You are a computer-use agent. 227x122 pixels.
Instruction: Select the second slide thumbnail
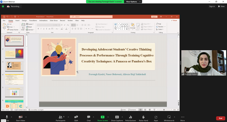(x=14, y=54)
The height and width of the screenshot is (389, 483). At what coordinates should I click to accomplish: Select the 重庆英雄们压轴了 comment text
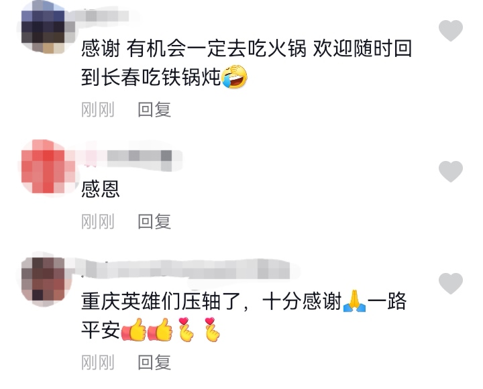click(244, 315)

######

The entries are to be written out in full and exactly, apart from the pictures.

You are a computer-use agent. 227x122 pixels.
Instruction: Select the second slide thumbnail
(x=14, y=54)
The height and width of the screenshot is (389, 483). At what coordinates should I click to accomplish: Select the 重庆英雄们压轴了 comment text
click(244, 315)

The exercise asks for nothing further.